C’est curieux comme, quand le couple principal est dans une autre dimension, les autres danseurs du plateau se mettent au diapason. J’ai ressenti l’électricité et l’envie de tous sur scène : ils étaient dans l’histoire avec Armand et Marguerite. La qualité de la danse de Muriel Zusperreguy et Paul Marque (Prudence / Gaston) est ainsi passé plus inaperçue que vendredi, car cela jouait aussi de l’autre côté du plateau.
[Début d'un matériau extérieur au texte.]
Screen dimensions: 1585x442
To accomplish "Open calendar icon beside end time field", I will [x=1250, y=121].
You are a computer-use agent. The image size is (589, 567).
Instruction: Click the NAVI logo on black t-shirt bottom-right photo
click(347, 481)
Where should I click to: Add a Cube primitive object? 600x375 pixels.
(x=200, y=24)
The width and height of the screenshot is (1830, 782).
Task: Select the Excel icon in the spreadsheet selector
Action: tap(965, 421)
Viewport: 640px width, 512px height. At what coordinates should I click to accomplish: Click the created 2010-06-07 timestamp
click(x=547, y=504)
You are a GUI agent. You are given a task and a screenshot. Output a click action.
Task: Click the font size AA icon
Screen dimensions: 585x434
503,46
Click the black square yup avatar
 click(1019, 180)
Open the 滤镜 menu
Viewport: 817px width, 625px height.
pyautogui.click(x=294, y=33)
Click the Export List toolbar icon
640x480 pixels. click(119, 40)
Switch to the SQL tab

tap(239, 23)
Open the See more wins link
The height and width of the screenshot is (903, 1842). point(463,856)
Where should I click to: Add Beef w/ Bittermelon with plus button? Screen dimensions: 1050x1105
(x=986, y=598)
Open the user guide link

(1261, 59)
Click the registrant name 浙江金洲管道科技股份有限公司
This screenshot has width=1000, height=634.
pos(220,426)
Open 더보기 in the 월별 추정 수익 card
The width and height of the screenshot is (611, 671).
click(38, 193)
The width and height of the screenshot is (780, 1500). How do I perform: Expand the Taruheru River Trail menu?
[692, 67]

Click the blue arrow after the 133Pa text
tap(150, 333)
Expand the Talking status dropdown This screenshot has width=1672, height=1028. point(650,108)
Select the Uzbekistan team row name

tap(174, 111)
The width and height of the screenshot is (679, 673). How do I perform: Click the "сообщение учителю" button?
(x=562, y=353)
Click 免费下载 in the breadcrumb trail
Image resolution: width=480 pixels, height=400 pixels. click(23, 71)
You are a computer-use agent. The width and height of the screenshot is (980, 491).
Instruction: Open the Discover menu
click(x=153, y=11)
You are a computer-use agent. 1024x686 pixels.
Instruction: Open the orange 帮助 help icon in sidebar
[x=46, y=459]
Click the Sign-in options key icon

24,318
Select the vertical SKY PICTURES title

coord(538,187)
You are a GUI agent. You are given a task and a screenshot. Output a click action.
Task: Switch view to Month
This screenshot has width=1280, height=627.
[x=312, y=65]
Bianca Scudamore a décroché son premier rôle de soliste avec Olympia, et l’on peut dire qu’elle crève l’écran (très beau duo avec Stéphane Bullion au passage) tandis que, dans l’univers de Manon Lescaut (Sae Eun Park sublime), Fabien Révillion fait preuve d’une brillante technique et Antonio Conforti se remarque particulièrement parmi les 3 soupirants.

Une soirée qui conclut en beauté mon année danse. C’est la distribution à voir pour cette Dame aux Camélias : Eleonora Abbagnato et Stéphane Bullion ont encore 4 dates (15, 22 et 27 décembre, 3 janvier) et un pas de deux le 31 décembre à l’occasion du Gala des 350 ans de l’Opéra (diffusion sur Arte).